***** Extracted data

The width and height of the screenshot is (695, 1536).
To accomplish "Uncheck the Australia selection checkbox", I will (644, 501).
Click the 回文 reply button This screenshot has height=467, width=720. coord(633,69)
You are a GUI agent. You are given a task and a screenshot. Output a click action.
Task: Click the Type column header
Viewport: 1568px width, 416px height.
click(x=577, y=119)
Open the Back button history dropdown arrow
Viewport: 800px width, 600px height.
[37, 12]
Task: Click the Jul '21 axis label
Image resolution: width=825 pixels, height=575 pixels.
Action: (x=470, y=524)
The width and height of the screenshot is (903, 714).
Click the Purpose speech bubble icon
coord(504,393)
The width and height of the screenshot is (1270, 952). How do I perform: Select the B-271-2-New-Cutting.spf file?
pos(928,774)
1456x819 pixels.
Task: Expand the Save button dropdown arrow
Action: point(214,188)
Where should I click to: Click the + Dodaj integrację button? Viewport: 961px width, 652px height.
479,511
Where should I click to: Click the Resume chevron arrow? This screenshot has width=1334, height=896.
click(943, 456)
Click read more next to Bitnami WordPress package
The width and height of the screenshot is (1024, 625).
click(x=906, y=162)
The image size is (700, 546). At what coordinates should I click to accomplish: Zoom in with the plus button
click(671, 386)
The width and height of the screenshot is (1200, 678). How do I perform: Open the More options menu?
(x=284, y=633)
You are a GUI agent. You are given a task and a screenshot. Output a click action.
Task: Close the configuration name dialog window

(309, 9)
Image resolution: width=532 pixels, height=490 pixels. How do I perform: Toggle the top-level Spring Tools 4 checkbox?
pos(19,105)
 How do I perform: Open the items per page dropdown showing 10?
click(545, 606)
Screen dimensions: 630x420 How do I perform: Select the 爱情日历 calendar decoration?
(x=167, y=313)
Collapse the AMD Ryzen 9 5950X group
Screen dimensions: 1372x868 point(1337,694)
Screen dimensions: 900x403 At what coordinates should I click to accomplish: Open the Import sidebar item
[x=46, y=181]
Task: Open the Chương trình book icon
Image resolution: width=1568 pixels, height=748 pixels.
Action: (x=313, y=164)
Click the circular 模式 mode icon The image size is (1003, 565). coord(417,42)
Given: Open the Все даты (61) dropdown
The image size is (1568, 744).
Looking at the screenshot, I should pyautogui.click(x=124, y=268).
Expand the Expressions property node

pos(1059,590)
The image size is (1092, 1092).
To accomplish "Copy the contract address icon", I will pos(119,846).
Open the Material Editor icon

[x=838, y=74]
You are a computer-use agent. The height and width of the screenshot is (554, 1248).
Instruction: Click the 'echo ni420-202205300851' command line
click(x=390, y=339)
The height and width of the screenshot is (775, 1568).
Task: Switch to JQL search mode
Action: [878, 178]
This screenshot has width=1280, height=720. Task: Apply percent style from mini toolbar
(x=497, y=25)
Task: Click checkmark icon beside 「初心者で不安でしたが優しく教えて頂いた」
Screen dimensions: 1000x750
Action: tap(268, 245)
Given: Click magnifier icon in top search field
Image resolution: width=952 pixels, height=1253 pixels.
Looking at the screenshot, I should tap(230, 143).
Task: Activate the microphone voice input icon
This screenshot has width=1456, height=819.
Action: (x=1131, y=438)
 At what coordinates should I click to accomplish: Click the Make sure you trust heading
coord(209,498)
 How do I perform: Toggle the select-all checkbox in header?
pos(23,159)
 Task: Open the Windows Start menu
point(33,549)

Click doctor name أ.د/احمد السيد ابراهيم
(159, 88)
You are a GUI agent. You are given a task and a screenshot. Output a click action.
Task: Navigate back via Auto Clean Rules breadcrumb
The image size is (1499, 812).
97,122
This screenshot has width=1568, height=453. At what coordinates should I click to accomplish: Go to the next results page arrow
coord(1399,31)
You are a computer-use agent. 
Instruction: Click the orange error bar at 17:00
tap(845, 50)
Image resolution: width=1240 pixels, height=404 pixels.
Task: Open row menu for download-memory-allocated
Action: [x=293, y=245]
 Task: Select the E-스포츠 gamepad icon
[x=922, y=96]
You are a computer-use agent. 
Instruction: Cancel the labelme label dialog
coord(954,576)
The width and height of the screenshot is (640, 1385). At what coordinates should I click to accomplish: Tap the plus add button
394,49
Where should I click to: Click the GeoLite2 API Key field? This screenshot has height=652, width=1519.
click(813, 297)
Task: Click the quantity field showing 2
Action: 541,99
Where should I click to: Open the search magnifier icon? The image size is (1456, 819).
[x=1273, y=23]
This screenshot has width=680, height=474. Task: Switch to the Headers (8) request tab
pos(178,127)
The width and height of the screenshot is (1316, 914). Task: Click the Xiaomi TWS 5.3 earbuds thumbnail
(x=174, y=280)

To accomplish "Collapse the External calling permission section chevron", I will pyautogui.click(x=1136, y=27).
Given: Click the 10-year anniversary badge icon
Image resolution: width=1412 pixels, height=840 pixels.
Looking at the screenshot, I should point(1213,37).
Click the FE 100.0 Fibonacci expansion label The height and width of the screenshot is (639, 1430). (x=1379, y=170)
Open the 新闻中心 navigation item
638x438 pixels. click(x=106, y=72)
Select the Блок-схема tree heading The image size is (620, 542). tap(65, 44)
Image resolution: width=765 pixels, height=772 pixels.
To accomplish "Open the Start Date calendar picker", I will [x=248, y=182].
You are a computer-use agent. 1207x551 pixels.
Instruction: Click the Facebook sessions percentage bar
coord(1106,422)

**********

→ What this task involves
Render the stretch of lines above, from the first line through the line containing "Click the 回文", as a numbered list, omitting any blank lines.

→ Response to this exercise
1. The width and height of the screenshot is (695, 1536).
2. To accomplish "Uncheck the Australia selection checkbox", I will (644, 501).
3. Click the 回文 reply button This screenshot has height=467, width=720. coord(633,69)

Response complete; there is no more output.